Three of the Pacific 'Empresses' were made into armed cruisers, and, as narrated elsewhere, did good work in helping to round up the elusive German 'Emden.' Before being released by the British Admiralty the 'Empress of Russia' steamed eighty thousand miles in seven months over the Pacific and Indian Oceans, and several of the Company's Atlantic vessels formed part of the great modern Armadas which brought the Canadian Expeditionary Forces to England under the watchful care of the all-powerful British navy.

At the request of the Canadian Government the Canadian Pacific formed a Railway Construction Corps for service in Flanders; this corps was described by the King as one of the finest bodies of men he had ever seen, and their work at the front exemplified their capacity as experts. For the securing of general war supplies in the Dominion, the Imperial Munitions Board commissioned the Purchasing Department of the Company to act on their behalf.

In these and other ways the Canadian Pacific worked, and worked strenuously, in the service of the British Empire. In the annals of the Company the record of their work during Armageddon stands high in a record of great national and Imperial achievements.

In that mightiest of all the world's structures, the British Empire, Canada occupies an imposing position, and the progress of the Dominion automatically adds to the progress of the Empire. As a leading factor in the development of British North America, the Canadian Pacific Railway Company are taking an important part in the development of the Imperial fabric.

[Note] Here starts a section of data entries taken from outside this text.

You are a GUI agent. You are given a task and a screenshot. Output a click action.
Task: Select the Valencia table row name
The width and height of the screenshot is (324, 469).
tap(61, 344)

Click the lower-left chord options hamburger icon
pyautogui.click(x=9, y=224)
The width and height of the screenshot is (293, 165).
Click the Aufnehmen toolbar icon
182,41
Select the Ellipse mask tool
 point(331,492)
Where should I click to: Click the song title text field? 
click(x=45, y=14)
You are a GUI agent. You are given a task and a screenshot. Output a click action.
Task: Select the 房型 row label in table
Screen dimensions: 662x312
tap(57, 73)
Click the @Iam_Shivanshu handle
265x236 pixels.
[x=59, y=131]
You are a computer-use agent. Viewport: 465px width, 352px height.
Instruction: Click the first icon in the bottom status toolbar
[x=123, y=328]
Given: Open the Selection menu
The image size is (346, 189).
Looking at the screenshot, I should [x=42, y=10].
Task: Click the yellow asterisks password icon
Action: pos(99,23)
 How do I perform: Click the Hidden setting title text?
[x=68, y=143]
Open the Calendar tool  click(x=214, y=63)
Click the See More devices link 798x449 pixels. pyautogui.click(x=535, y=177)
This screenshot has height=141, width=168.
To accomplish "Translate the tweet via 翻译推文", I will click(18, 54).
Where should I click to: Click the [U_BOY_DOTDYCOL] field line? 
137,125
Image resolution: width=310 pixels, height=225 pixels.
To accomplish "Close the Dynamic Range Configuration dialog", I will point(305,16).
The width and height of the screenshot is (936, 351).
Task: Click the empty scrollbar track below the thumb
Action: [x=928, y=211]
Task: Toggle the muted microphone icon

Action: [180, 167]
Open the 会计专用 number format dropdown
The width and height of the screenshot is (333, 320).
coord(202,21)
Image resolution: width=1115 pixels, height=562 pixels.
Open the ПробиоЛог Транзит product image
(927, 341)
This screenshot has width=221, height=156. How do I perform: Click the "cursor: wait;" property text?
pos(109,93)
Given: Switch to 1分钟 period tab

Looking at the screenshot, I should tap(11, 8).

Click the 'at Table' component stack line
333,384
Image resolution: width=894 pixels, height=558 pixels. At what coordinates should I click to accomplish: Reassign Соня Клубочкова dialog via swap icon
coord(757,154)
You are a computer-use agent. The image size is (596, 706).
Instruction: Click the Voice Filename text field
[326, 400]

They are primarily a commercial corporation, with profit-yielding transportation by land and sea as their chief function. But in the very nature of their work they are Empire builders. From the moment of the driving of the last spike in the transcontinental railway the Canadian Pacific assumed a status of Imperial significance. The saving of British Columbia, the opening of the vast agricultural plains of Western Canada to settlement, the linking of Canada and Canada's people from ocean to ocean, the establishment of an all-British highway from Great Britain to Asia and Australasia, the stimulus to the industrial activities of Eastern Canada, the widening of the national horizon—these were the immediate results of the Company's work.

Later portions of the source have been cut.